▶ DATA:
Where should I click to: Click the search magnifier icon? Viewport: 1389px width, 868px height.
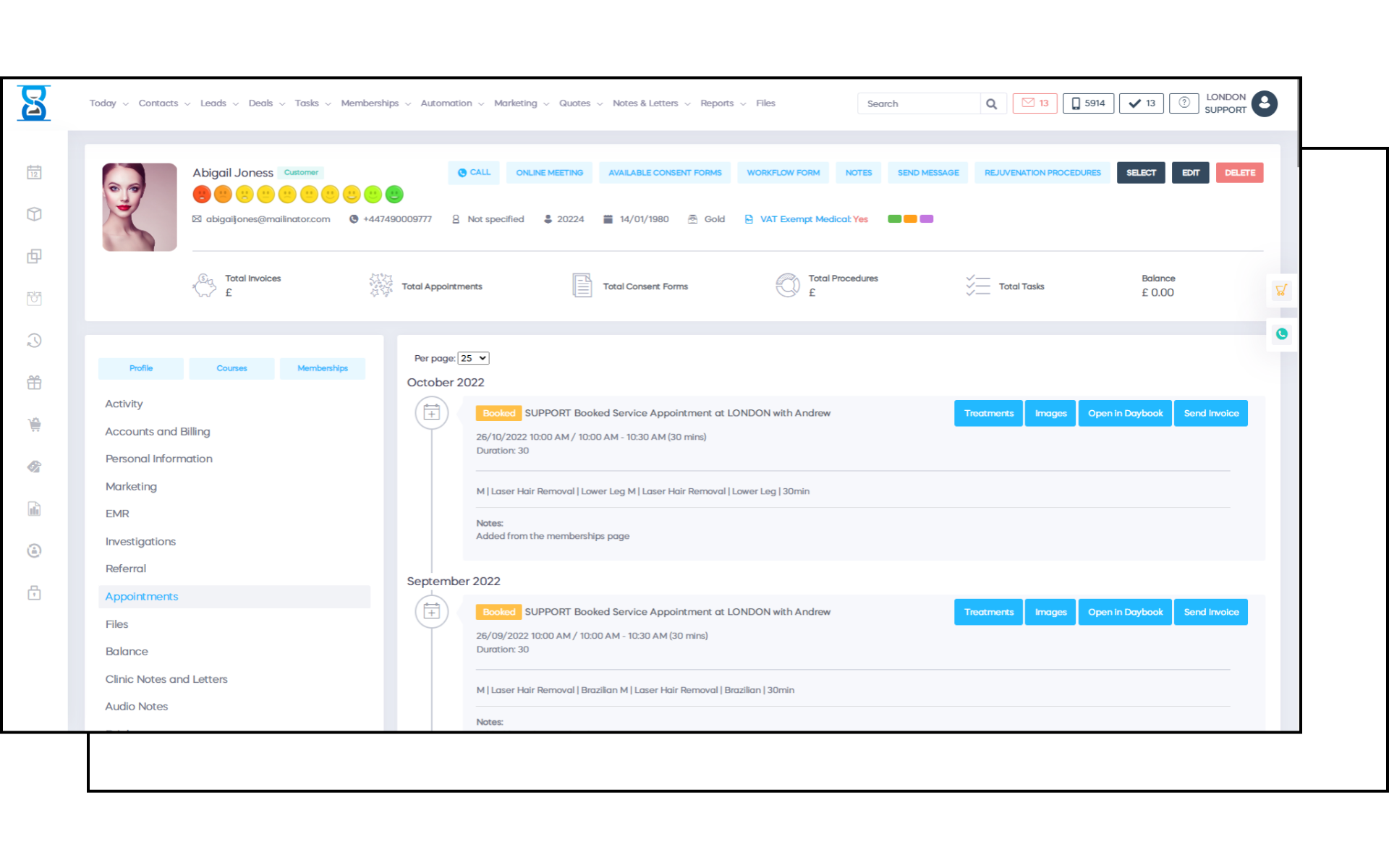point(992,103)
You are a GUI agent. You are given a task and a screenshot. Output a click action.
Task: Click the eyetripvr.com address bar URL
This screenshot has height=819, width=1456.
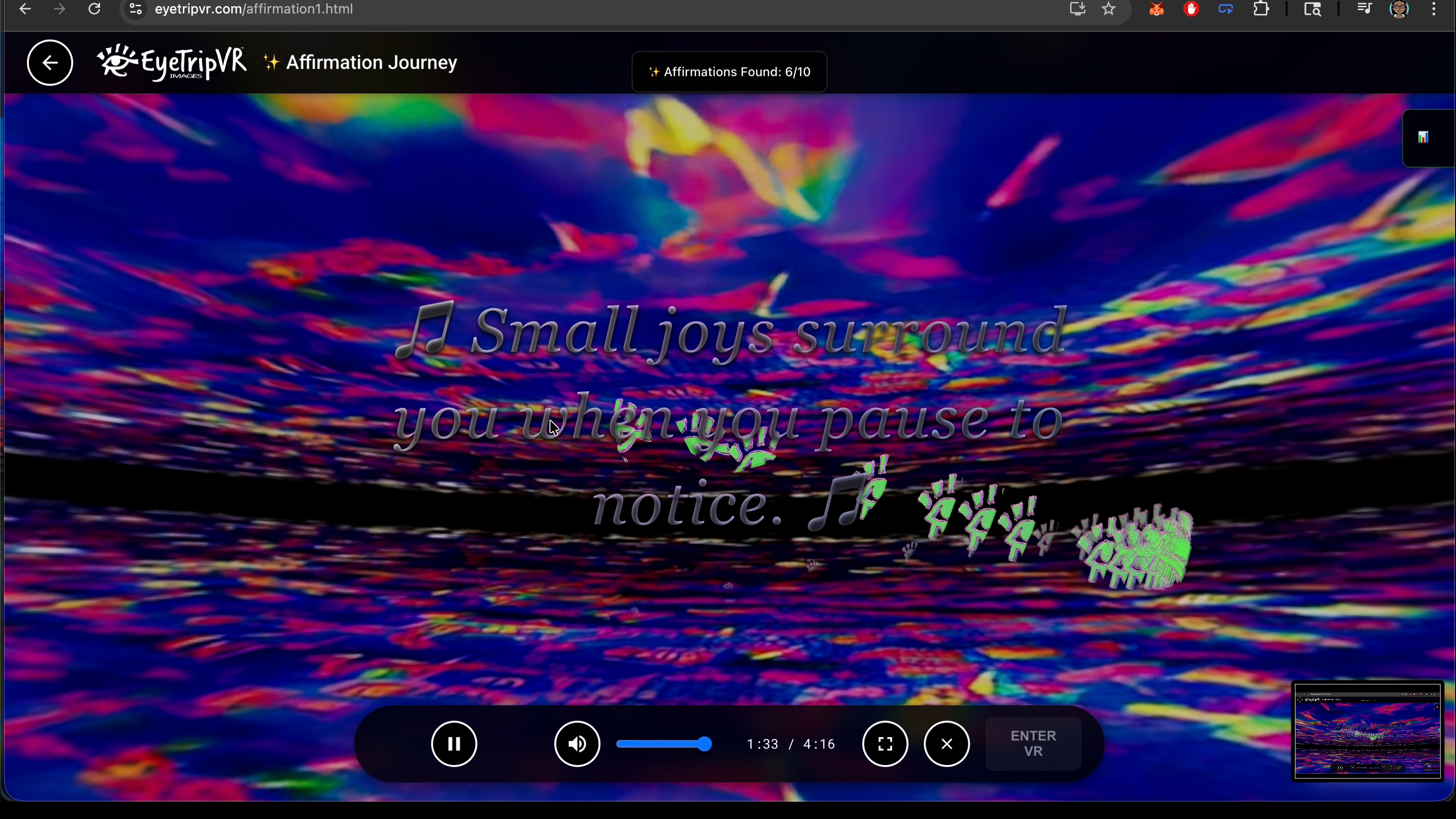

▶ YOUR ASSIGNMENT: Write out exactly, and only, the lines from the line holding "Task: Click the eyetripvr.com address bar URL" through the end of the data, inclusive, without any pictures.

▶ SOLUTION FOR THIS EXERCISE:
Task: Click the eyetripvr.com address bar URL
This screenshot has height=819, width=1456.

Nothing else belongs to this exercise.